- _EXERCISE INSTRUCTIONS_:
Write out all the records again, switching "dropdown" to "drop-down" and leaving everything else unchanged.

Stored entries
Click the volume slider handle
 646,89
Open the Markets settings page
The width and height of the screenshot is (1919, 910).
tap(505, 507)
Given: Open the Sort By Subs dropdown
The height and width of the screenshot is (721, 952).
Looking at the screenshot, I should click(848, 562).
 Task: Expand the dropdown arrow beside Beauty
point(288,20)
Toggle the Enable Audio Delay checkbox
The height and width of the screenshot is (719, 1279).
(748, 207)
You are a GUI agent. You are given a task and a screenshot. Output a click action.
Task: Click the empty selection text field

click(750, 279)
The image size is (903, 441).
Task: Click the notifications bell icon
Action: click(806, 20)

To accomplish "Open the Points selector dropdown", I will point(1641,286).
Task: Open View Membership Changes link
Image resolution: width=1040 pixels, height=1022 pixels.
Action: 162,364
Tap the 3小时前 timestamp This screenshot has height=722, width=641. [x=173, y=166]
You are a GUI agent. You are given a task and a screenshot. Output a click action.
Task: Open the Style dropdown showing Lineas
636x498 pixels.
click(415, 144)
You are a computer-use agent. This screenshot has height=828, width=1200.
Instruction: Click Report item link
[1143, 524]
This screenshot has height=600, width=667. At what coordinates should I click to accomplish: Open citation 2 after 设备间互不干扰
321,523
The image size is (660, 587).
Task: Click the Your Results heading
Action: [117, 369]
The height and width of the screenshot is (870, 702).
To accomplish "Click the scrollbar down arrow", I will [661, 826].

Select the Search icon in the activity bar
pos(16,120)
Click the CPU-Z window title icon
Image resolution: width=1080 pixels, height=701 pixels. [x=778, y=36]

- _ANSWER TO THE TASK_:
Click the volume slider handle
 646,89
Open the Markets settings page
The width and height of the screenshot is (1919, 910).
tap(505, 507)
Given: Open the Sort By Subs drop-down
The height and width of the screenshot is (721, 952).
Looking at the screenshot, I should click(848, 562).
 Task: Expand the drop-down arrow beside Beauty
point(288,20)
Toggle the Enable Audio Delay checkbox
The height and width of the screenshot is (719, 1279).
(748, 207)
You are a GUI agent. You are given a task and a screenshot. Output a click action.
Task: Click the empty selection text field

click(750, 279)
The image size is (903, 441).
Task: Click the notifications bell icon
Action: click(806, 20)

To accomplish "Open the Points selector drop-down", I will point(1641,286).
Task: Open View Membership Changes link
Image resolution: width=1040 pixels, height=1022 pixels.
Action: 162,364
Tap the 3小时前 timestamp This screenshot has height=722, width=641. [x=173, y=166]
You are a GUI agent. You are given a task and a screenshot. Output a click action.
Task: Open the Style drop-down showing Lineas
636x498 pixels.
click(415, 144)
You are a computer-use agent. This screenshot has height=828, width=1200.
Instruction: Click Report item link
[1143, 524]
This screenshot has height=600, width=667. At what coordinates should I click to accomplish: Open citation 2 after 设备间互不干扰
321,523
The image size is (660, 587).
Task: Click the Your Results heading
Action: [117, 369]
The height and width of the screenshot is (870, 702).
To accomplish "Click the scrollbar down arrow", I will [661, 826].

Select the Search icon in the activity bar
pos(16,120)
Click the CPU-Z window title icon
Image resolution: width=1080 pixels, height=701 pixels. [x=778, y=36]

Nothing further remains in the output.